▶ [Document section]

I recently started to use OpenObserve to collect logs from my home lab and I wanted to add NetFlow. The documentation is good but unfortunately, running the binary directly from Docker Compose did not work. I had to package it with a trivial bash script.
Here is how I fixed it.
The Dockerfile
to build the container image:
FROM debian:12
ADD --chown=root:root --chmod=755 https://github.com/openobserve/goflow2/releases/download/v100.0.1/goflow2-100.0.1-linux-x86_64 /goflow2
ADD --chown=root:root --chmod=755 ./run.sh /run.sh
RUN apt-get update && apt-get upgrade -y && rm -vrf -- /var/cache/apt
ENTRYPOINT /run.sh
EXPOSE 2055/udp
EXPOSE 6343/udp
The run.sh to start the collector:
#!/usr/bin/env bash
set -euf -o pipefail
/goflow2 -transport http -transport.http.destination "$HTTP_DESTINATION" -transport.http.batchSize "$HTTP_BATCHSIZE" -transport.http.auth.header "$HTTP_HEADER" -transport.http.auth.credentials "$HTTP_CREDENTIALS"

▶ [Task 1]
Answer these about the NetFlow collector post:
(a) What did the author have to package the binary with?
(b) Which base image does the Dockerfile build from?
(c) Which UDP ports does the Dockerfile expose?
▶ [Task 2]
Copy the passage of the NetFlow collector post starting at "I recently started" and ending at "trivial bash script.".
▶ [Task 3]
Resume the NetFlow collector post after its final line.
The material that comes next is separate from the NetFlow collector post.

▶ [Recorded information]
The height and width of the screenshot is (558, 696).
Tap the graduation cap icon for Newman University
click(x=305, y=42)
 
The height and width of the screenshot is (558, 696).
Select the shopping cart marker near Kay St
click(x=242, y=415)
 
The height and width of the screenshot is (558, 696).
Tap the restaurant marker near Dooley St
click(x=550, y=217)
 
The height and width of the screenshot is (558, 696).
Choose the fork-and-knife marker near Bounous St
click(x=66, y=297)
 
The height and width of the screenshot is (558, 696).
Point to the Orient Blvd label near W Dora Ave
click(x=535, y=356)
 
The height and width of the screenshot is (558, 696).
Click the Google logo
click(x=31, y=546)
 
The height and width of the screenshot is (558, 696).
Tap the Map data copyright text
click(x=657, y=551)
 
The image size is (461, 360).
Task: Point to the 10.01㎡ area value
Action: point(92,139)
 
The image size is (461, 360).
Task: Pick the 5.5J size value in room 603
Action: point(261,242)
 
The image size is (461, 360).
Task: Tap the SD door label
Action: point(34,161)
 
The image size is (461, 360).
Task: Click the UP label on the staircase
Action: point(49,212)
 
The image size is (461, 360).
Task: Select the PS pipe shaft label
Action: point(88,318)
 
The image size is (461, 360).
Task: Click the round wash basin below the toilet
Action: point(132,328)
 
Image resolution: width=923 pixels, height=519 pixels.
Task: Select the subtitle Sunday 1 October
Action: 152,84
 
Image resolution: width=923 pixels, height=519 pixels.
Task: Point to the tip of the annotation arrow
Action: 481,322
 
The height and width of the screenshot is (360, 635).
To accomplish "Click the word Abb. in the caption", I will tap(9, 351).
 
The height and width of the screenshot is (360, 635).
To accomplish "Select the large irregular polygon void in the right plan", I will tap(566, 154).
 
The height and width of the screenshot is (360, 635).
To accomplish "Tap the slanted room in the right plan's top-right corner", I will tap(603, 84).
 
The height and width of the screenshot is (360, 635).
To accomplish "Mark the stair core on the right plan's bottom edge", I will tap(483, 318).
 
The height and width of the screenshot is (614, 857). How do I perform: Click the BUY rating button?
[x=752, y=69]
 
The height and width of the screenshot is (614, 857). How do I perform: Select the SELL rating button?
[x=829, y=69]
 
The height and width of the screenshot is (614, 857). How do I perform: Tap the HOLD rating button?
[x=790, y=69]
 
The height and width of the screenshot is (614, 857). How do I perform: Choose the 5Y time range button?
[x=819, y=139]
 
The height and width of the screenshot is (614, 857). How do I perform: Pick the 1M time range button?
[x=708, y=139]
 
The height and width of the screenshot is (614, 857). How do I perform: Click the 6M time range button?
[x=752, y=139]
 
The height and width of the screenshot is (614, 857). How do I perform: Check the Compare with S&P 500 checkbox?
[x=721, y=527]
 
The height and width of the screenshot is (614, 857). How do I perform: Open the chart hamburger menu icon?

▶ [Written response 1]
(a) A trivial bash script.
(b) debian:12
(c) 2055 and 6343.

▶ [Written response 2]
I recently started to use OpenObserve to collect logs from my home lab and I wanted to add NetFlow. The documentation is good but unfortunately, running the binary directly from Docker Compose did not work. I had to package it with a trivial bash script.

▶ [Written response 3]
The Docker Compose service:
services:
goflow2:
build: goflow2
restart: always
env_file:
- .env.goflow2
environment:
TZ: Etc/UTC
volumes:
- /etc/localtime:/etc/localtime:ro
- /etc/timezone:/etc/timezone:ro
ports:
- 2055:2055/udp
- 6343:6343/udp
deploy:
resources:
limits:
cpus: "1.0"
memory: 1g
memswap_limit: 1g
The .env.goflow2
file:
HTTP_DESTINATION=http://openobserve:5080/api/default/netflow/_json
HTTP_BATCHSIZE=100
HTTP_HEADER=Authorization
HTTP_CREDENTIALS="Basic dXNlcm5hbWU6cGFzc3dvcmQ="
Start the container and look at your OpenObserve instance, you should see a new stream named netflow
pretty quickly.
OpenObserve is, according to them, a fast, scalable and cost-effective open source observability platform.